* [Required action] The entries below should appear again in your reply, word for word.

* [Dataset entries]

%%

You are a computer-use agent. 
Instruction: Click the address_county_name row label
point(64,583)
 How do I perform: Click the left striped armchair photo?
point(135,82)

%%

* [Solution for this problem]
You are a computer-use agent. 
Instruction: Click the address_county_name row label
point(64,583)
 How do I perform: Click the left striped armchair photo?
point(135,82)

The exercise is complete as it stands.